Supplied text:
Those with money can bribe government officials to overlook their fields. But this results in an uneven application of eradication, which only increases discontent with the government among the poor.

Canada favours alternative livelihoods

Encouraging alternative livelihoods sounds wonderful. And if Afghanistan is to survive as a country, all those involved in the illegal drug trade will have to find some other way to make money. This is also the policy prescription that Canada favours. (Canadian troops are not involved in the eradication campaign.)

But while the goal is clear, how to make the transition is not.

As Mansfield points out, no other crop offers the same attractions as opium. It is easily transportable, does not perish en route to market, and garners much higher returns than most agricultural products. The UN report said the farm-gate price of opium was $125 US per kilogram last year. (The farmer would not keep all of that, as he would have costs, such as labour and bribes.) The average yield is 37 kilograms per hectare. Poppy cultivation is more labour intensive than other crops. Switching to wheat or vegetables, where soil conditions make such crops possible, automatically means higher unemployment.

Excerpted data:
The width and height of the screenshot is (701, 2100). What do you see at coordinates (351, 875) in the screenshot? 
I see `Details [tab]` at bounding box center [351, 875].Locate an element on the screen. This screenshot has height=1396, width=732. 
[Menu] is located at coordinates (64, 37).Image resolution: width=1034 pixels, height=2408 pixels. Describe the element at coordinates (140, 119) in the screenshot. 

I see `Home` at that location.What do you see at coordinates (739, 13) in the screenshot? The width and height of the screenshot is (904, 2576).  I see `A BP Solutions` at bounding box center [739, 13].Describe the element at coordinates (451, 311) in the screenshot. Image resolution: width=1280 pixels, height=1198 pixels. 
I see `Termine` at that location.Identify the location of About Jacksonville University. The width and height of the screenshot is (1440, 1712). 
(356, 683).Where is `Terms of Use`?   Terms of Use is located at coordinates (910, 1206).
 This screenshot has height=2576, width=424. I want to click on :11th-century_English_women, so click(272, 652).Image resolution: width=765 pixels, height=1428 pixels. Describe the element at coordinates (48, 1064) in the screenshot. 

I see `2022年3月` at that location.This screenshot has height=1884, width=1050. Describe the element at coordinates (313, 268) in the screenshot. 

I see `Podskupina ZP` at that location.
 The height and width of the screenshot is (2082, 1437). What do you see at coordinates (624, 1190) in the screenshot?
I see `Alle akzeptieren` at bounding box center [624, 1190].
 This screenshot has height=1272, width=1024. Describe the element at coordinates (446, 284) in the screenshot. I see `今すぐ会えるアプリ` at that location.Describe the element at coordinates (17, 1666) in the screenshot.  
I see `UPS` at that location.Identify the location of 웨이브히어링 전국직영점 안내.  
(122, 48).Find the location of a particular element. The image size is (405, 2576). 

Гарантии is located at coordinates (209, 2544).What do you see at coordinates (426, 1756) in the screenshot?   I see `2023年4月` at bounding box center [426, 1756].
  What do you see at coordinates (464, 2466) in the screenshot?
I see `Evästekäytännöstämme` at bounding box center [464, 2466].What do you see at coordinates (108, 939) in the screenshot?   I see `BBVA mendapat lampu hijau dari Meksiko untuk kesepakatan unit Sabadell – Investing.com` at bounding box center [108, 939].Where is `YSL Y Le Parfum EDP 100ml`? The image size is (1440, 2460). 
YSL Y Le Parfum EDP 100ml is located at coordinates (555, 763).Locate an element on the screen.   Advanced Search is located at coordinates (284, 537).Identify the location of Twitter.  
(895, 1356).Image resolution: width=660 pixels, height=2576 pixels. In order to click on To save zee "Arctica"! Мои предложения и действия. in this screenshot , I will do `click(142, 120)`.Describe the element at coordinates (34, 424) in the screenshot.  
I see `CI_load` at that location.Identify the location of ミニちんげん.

Work item: Write out the opium passage above word for word, from "Encouraging alternative livelihoods" up to and including "transition is not.".

Answer for this exercise:
Encouraging alternative livelihoods sounds wonderful. And if Afghanistan is to survive as a country, all those involved in the illegal drug trade will have to find some other way to make money. This is also the policy prescription that Canada favours. (Canadian troops are not involved in the eradication campaign.)

But while the goal is clear, how to make the transition is not.